• EXERCISE INSTRUCTIONS:
In the listing below, how many lines hold "обработки"? Give the number only.

• RECORDS PROVIDED:
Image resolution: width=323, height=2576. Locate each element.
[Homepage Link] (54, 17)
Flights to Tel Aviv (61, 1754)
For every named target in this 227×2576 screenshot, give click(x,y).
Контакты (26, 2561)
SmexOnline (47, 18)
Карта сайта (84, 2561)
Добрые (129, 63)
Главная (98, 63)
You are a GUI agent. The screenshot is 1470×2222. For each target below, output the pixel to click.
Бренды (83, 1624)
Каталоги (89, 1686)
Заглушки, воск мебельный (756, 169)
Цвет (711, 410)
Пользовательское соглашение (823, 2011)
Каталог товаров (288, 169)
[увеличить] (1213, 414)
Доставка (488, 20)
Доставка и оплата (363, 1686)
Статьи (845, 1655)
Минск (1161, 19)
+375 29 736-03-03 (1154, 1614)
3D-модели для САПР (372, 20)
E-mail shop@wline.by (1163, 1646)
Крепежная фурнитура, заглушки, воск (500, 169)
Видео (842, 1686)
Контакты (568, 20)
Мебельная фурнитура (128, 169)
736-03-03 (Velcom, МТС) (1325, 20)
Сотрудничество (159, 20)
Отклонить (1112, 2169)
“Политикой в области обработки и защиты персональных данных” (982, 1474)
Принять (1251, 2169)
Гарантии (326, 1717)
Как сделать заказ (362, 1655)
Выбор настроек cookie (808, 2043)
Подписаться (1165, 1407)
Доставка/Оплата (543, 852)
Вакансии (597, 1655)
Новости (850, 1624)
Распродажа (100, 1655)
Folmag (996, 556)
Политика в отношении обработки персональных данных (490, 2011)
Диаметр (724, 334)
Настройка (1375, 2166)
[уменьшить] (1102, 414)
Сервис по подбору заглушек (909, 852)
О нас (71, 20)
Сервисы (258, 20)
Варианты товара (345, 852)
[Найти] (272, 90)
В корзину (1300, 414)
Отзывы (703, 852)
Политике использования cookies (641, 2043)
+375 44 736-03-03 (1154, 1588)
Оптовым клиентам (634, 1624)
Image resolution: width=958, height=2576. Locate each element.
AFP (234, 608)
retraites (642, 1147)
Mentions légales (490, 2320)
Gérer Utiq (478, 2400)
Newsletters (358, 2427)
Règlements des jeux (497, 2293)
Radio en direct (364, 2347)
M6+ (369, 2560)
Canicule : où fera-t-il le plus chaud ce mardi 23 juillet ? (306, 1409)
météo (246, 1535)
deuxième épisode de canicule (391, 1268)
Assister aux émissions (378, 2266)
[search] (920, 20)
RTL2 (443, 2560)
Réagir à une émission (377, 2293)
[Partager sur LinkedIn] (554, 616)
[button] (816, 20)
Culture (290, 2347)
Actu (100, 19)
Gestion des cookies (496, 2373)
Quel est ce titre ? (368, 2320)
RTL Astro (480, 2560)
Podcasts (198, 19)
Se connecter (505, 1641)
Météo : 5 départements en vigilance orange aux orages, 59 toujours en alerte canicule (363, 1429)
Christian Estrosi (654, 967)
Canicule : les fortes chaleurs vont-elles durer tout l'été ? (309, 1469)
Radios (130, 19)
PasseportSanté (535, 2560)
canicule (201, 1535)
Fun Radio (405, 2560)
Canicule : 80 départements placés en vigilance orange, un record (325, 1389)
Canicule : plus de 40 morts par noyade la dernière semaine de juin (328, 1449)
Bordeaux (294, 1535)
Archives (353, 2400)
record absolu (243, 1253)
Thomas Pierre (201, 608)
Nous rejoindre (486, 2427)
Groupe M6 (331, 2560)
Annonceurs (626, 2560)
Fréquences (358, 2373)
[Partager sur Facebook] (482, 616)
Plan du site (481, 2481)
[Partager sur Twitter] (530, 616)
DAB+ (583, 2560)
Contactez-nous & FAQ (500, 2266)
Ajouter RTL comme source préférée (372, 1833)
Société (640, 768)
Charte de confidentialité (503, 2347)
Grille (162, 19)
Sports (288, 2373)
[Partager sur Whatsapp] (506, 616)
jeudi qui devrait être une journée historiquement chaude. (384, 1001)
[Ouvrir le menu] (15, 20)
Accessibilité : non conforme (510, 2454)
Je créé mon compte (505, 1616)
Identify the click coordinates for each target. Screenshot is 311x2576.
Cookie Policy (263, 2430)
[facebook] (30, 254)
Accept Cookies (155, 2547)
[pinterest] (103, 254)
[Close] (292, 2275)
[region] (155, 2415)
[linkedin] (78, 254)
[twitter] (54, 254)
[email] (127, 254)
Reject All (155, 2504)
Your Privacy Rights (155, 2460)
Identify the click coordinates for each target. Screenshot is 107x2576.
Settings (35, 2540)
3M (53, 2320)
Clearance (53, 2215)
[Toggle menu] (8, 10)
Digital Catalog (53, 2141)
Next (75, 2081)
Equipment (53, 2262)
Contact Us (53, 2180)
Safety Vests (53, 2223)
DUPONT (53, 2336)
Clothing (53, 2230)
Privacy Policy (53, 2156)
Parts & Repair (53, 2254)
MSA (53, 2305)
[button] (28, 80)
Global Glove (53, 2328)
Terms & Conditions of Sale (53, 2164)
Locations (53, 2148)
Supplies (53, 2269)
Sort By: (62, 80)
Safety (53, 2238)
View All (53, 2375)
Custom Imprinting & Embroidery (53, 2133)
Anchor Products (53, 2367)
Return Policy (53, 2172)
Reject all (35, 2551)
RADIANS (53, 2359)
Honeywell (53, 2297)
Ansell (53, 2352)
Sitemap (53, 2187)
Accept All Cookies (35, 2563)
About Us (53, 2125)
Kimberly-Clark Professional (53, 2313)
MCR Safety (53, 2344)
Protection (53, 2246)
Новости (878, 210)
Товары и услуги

• EXERCISE RESPONSE:
2